Task requirements: Please copy the listing between the lines holding "Where should I click to: Point" and "click(397, 85)", inclusive, keeping the requests and adding 117 to every click coordinate in the answers. Leave the pictures out.

Exercise materials:
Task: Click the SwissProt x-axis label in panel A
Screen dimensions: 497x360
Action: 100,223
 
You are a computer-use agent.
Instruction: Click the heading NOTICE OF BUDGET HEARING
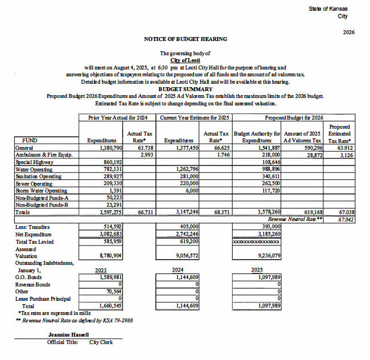[x=185, y=39]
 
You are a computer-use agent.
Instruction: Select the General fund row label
[x=25, y=147]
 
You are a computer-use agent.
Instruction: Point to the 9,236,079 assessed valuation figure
[x=265, y=256]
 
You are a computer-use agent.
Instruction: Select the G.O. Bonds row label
[x=27, y=277]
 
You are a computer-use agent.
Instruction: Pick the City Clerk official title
[x=101, y=342]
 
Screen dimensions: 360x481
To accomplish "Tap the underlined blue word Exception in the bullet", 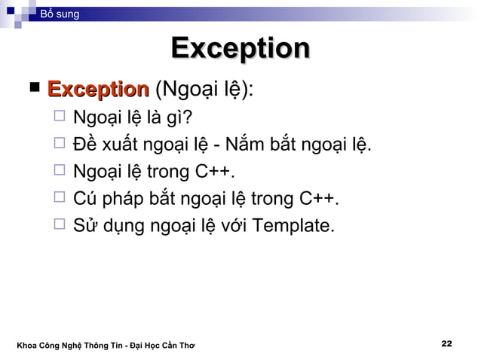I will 97,91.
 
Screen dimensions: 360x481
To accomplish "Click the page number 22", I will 446,344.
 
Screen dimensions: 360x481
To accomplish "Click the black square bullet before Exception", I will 35,90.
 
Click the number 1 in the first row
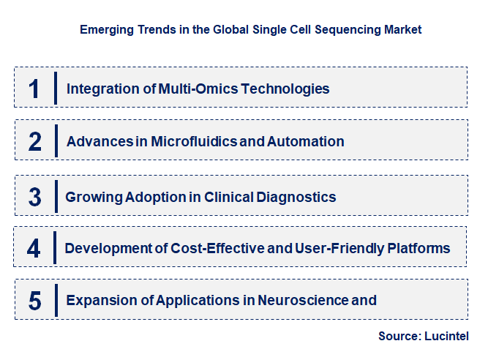tap(34, 89)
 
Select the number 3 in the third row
tap(34, 197)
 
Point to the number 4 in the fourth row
tap(34, 248)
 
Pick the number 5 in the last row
tap(34, 300)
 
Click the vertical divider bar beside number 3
tap(56, 196)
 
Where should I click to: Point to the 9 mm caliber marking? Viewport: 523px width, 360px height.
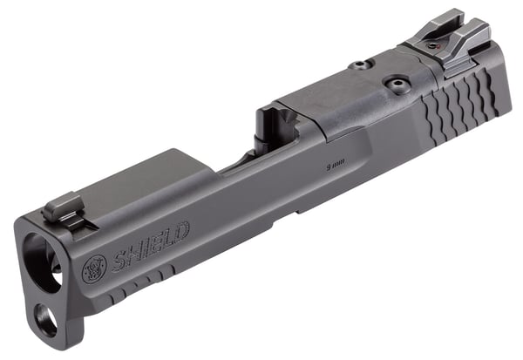click(332, 162)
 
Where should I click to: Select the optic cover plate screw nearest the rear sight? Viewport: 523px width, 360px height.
click(397, 85)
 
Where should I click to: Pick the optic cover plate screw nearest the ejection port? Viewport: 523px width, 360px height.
click(358, 65)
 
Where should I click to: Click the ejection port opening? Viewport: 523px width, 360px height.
click(270, 139)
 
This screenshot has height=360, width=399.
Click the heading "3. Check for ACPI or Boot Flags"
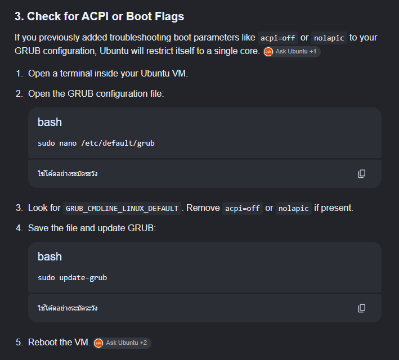tap(99, 16)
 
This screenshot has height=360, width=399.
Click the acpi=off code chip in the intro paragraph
tap(277, 38)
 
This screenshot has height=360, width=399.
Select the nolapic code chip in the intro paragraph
tap(329, 38)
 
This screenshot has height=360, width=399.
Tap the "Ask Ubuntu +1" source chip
tap(292, 52)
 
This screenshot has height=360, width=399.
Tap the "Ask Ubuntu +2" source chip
tap(122, 343)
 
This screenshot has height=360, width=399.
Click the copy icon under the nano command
tap(362, 174)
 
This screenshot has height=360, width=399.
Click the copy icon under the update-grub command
tap(362, 308)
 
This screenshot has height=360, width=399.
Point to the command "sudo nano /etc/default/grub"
tap(96, 143)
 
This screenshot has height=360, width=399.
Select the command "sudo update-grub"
tap(72, 277)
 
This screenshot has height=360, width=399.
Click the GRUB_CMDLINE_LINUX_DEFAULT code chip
tap(122, 208)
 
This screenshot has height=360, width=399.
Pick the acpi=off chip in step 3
tap(242, 208)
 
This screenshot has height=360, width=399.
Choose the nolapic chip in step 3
tap(293, 208)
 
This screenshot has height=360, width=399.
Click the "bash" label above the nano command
tap(50, 122)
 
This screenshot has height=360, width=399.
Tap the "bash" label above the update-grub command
tap(50, 256)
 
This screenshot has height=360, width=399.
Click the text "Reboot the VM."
tap(59, 343)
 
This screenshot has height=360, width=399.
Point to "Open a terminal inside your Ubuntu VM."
tap(108, 74)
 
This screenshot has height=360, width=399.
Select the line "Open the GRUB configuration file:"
tap(96, 94)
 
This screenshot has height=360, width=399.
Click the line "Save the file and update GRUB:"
tap(92, 228)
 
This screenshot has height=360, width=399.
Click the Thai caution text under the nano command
tap(68, 174)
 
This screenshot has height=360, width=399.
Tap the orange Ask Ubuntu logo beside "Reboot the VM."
tap(98, 343)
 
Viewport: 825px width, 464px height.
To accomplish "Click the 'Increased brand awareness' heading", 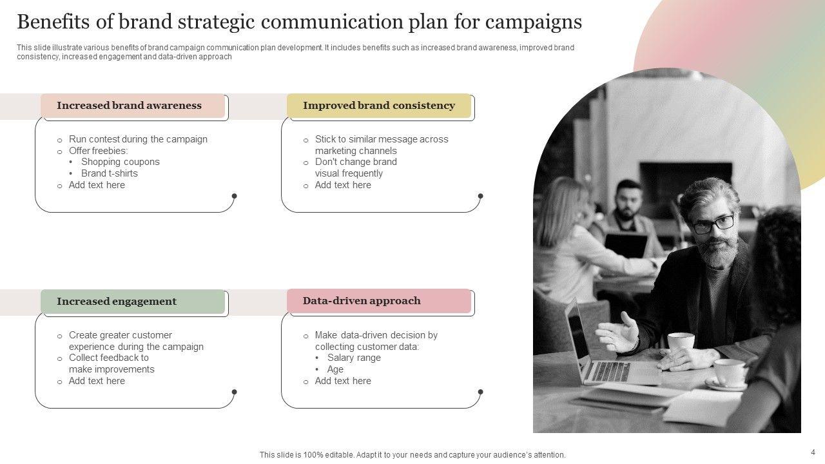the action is (129, 106).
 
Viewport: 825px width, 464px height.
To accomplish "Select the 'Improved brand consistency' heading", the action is (379, 106).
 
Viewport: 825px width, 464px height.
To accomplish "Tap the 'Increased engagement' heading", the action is (117, 302).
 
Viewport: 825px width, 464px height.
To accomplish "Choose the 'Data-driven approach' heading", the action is (362, 301).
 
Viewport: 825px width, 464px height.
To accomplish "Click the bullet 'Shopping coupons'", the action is (121, 162).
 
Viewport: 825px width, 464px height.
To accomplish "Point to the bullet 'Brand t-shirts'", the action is (110, 173).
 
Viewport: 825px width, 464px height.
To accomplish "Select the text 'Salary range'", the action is (354, 358).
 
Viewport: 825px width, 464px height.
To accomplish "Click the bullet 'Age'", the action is (335, 369).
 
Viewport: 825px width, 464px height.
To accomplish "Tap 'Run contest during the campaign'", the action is (138, 139).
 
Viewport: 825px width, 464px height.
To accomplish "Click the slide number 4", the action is (813, 452).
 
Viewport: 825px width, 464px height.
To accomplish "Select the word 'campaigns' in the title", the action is (533, 22).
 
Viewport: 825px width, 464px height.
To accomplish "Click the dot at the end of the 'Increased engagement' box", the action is (234, 392).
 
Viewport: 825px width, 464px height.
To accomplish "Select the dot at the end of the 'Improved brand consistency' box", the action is (480, 196).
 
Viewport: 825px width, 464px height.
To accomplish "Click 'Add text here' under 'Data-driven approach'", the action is (343, 381).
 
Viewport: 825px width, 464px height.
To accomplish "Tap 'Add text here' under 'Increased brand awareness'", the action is (97, 185).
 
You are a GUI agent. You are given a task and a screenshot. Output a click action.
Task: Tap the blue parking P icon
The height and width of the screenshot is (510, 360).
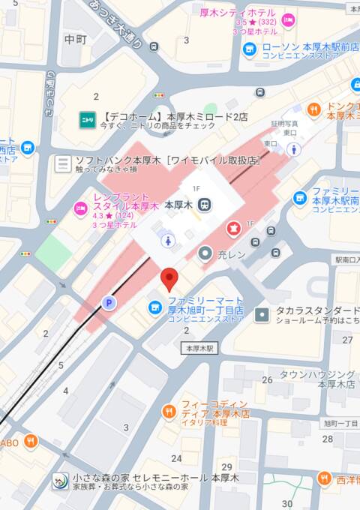108,303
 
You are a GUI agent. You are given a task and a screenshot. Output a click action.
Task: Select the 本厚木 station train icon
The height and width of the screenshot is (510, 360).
205,204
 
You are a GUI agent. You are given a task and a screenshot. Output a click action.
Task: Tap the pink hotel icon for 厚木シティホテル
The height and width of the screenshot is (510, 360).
289,16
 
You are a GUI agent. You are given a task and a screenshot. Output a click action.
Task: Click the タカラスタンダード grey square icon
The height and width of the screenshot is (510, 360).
261,315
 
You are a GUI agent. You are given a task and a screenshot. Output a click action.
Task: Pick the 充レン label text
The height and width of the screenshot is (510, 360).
232,254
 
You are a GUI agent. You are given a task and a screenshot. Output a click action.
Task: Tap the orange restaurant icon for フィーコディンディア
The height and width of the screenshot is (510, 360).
169,412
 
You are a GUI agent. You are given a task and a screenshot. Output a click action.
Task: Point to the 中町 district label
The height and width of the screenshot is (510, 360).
76,39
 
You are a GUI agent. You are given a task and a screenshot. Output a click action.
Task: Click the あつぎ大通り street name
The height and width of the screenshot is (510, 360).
116,25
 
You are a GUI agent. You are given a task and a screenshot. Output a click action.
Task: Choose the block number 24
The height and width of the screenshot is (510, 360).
177,458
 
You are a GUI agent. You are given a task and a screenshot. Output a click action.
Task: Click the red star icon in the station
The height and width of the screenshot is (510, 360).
232,226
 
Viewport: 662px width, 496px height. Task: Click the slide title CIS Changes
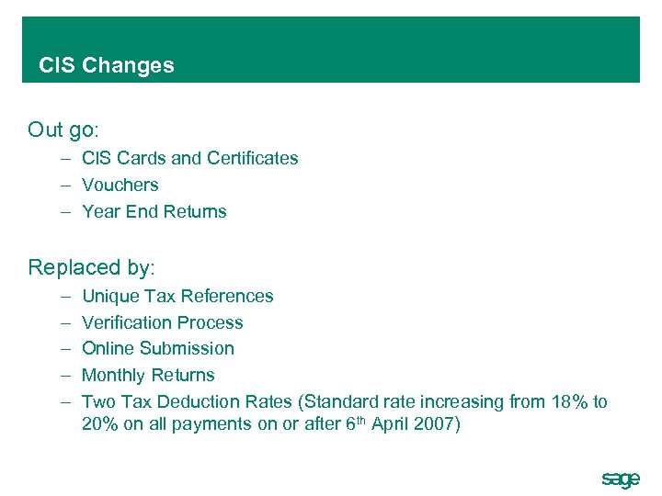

Exercise result:
Where should I click to: Point to the 9 mm caliber marking? Viewport: 523px width, 360px height.
click(449, 279)
 
Where should I click to: Select the optic cover plate screw nearest the rear sight? Viewport: 523px width, 360px height.
click(514, 202)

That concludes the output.